What to do: Take every line from the data that has the word "notification" in it.

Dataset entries
══════

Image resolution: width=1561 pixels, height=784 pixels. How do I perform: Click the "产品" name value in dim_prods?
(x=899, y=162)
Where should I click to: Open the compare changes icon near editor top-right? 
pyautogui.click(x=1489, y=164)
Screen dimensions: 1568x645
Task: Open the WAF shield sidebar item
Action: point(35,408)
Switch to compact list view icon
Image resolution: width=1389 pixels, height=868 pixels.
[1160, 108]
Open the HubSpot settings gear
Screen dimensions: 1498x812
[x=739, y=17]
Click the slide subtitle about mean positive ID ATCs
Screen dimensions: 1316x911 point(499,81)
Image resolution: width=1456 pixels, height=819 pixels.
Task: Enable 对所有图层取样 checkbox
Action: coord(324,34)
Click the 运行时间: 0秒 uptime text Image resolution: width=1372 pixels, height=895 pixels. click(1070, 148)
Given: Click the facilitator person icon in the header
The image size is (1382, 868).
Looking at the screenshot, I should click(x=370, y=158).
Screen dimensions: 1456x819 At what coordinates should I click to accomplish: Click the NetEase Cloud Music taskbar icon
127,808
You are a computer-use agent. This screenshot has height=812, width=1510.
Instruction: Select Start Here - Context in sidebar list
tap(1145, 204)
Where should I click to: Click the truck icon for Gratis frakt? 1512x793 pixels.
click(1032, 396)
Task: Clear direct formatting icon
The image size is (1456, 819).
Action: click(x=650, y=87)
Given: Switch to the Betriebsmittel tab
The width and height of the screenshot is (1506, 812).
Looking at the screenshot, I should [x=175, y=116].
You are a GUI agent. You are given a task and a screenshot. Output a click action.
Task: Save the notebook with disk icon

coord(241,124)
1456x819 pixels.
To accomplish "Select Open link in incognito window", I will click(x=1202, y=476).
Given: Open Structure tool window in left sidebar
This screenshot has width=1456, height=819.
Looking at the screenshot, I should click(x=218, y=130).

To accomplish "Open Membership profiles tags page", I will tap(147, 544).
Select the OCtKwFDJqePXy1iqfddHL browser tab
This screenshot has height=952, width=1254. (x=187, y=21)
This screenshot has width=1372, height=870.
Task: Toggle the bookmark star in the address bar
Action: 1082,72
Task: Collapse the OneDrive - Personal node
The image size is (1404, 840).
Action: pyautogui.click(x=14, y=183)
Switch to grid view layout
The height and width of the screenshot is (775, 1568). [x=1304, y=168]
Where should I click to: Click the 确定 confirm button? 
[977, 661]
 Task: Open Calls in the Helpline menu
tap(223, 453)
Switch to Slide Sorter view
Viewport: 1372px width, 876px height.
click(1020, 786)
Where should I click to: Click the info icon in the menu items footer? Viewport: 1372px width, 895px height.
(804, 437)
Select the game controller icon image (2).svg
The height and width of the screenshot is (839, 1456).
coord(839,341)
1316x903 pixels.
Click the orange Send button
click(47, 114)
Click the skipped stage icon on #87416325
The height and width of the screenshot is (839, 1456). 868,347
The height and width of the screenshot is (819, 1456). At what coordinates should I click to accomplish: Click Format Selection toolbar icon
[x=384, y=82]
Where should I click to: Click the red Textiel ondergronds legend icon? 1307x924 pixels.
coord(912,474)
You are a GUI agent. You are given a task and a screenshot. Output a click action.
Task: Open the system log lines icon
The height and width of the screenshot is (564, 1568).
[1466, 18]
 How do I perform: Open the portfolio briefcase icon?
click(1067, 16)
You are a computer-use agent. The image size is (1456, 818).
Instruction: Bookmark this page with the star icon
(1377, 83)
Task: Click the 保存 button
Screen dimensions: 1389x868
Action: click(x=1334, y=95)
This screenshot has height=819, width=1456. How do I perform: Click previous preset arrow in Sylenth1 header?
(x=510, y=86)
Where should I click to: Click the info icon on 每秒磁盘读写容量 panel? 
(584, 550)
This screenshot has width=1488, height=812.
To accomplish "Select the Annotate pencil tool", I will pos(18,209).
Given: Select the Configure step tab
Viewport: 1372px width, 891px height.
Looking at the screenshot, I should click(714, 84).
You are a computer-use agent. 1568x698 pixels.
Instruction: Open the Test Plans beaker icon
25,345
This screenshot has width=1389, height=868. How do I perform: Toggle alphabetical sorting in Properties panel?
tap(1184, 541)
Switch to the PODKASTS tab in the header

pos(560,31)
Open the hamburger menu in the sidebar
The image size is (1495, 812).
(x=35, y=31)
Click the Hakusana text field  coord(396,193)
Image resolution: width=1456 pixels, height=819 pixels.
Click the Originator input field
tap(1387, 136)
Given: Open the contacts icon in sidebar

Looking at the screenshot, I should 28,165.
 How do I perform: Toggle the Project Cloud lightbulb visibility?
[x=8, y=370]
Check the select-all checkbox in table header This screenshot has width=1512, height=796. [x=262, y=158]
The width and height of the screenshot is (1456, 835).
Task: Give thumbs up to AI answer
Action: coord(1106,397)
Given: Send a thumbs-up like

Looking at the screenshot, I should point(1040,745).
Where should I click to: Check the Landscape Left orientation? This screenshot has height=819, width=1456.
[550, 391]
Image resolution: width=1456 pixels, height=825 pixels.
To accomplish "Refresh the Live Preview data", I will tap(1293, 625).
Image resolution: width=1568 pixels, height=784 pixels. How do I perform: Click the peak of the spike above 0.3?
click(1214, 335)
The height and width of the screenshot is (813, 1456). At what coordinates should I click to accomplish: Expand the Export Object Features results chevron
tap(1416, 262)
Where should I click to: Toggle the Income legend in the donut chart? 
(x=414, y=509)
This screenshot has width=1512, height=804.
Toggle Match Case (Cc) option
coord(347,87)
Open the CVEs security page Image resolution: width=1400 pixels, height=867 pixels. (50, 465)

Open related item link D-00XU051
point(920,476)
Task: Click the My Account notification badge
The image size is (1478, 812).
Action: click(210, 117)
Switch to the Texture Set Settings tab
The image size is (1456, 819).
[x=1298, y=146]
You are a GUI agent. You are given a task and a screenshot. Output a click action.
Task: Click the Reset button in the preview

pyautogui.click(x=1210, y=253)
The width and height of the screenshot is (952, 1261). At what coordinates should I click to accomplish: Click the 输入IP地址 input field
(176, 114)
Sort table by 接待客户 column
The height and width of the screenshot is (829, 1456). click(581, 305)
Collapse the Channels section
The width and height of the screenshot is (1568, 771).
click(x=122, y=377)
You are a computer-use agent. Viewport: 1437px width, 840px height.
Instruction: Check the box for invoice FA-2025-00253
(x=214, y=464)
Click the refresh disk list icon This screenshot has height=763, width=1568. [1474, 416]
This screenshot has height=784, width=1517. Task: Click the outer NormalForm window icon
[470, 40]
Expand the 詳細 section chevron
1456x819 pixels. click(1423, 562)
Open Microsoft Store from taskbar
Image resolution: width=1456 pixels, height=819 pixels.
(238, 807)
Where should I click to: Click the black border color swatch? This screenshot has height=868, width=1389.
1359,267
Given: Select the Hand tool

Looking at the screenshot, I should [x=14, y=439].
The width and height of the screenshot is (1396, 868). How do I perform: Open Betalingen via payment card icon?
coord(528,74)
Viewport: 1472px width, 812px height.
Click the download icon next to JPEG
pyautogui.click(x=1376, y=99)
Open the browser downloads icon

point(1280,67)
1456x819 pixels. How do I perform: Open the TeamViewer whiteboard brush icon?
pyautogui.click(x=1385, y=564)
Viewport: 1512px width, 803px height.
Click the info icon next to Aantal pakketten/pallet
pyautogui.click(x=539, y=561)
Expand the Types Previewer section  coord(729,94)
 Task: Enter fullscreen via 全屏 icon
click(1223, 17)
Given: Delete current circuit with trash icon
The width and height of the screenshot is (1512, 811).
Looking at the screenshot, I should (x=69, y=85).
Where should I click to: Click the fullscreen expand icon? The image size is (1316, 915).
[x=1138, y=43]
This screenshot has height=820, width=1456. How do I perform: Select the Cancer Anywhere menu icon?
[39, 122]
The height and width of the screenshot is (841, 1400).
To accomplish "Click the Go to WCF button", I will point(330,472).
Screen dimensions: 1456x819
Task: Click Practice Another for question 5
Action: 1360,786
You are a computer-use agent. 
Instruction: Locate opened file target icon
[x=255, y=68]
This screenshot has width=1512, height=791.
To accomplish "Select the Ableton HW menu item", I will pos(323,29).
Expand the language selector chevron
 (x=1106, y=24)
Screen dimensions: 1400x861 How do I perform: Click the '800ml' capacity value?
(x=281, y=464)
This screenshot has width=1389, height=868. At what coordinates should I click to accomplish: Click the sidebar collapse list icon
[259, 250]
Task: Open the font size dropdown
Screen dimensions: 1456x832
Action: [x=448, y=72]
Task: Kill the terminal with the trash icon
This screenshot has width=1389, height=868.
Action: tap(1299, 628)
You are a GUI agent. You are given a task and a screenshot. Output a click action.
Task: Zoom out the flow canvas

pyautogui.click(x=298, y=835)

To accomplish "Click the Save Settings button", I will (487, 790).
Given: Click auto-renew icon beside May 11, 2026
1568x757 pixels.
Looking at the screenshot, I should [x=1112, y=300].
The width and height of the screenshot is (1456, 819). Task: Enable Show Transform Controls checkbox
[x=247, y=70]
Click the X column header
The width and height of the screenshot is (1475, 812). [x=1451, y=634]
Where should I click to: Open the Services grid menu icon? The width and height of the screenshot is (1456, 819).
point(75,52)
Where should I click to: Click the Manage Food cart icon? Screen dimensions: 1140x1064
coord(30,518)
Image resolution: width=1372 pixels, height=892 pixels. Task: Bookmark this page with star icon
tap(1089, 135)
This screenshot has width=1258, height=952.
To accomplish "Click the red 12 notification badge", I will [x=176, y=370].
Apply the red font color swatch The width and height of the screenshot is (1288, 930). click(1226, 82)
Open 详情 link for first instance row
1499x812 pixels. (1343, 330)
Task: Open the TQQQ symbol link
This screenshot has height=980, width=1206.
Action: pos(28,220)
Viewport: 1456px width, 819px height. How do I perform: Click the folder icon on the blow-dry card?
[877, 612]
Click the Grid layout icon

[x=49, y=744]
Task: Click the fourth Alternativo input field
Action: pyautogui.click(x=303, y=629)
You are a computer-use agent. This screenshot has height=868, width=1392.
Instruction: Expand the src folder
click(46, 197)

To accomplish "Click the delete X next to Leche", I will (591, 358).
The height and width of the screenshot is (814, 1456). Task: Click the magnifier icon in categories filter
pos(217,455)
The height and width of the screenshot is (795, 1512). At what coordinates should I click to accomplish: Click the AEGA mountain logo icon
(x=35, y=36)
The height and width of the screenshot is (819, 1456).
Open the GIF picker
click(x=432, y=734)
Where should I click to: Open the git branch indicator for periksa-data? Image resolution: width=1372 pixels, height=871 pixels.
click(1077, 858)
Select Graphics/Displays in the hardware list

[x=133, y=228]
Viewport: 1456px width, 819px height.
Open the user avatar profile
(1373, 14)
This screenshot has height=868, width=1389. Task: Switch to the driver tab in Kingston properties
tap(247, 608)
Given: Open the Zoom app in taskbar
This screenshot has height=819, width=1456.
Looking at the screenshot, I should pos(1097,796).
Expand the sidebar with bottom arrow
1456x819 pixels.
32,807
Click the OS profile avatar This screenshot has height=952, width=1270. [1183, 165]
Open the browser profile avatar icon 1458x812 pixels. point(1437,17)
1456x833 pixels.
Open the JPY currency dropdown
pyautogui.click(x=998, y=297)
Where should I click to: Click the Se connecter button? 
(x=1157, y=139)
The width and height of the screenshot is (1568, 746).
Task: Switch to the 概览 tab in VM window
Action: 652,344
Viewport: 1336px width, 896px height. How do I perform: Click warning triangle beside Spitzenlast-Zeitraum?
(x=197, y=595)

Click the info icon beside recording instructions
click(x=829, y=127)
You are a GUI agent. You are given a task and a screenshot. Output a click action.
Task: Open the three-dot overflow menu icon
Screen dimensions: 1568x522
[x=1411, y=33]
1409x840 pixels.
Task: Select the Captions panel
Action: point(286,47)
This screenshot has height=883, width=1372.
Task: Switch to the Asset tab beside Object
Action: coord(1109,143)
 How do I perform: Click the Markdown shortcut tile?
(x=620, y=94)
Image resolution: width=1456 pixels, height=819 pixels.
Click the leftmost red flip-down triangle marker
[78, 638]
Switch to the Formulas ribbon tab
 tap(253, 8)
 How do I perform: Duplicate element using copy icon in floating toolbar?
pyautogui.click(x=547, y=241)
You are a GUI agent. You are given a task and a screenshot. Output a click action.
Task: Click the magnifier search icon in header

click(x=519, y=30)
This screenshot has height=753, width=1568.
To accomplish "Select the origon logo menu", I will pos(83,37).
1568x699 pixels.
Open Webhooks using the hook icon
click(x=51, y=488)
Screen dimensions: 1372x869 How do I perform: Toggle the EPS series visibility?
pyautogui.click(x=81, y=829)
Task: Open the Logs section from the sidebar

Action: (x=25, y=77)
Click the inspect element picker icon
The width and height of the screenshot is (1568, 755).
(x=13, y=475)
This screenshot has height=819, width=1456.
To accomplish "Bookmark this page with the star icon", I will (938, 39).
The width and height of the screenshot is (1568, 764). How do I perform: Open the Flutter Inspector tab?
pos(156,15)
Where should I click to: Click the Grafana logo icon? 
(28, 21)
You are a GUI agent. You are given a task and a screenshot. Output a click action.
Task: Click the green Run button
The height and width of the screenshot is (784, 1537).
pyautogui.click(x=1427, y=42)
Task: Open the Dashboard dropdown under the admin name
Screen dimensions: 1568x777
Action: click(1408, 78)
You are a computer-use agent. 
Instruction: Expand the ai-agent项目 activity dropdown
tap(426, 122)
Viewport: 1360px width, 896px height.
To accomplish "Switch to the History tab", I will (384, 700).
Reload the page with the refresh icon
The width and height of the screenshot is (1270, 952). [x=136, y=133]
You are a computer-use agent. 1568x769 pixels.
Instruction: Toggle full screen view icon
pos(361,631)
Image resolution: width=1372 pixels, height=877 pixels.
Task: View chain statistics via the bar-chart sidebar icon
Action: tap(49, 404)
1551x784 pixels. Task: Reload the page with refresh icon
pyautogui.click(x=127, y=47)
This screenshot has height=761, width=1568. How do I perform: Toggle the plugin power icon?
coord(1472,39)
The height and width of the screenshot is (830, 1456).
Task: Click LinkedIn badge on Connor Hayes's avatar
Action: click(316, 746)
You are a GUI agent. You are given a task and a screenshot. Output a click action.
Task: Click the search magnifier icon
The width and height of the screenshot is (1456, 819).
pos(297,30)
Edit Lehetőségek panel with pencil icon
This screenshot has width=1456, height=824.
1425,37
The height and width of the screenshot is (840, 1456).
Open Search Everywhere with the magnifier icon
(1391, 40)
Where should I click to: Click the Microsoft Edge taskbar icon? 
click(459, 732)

══════

Exercise solution:
Task: Click the My Account notification badge
To accomplish "Click the red 12 notification badge", I will [x=176, y=370].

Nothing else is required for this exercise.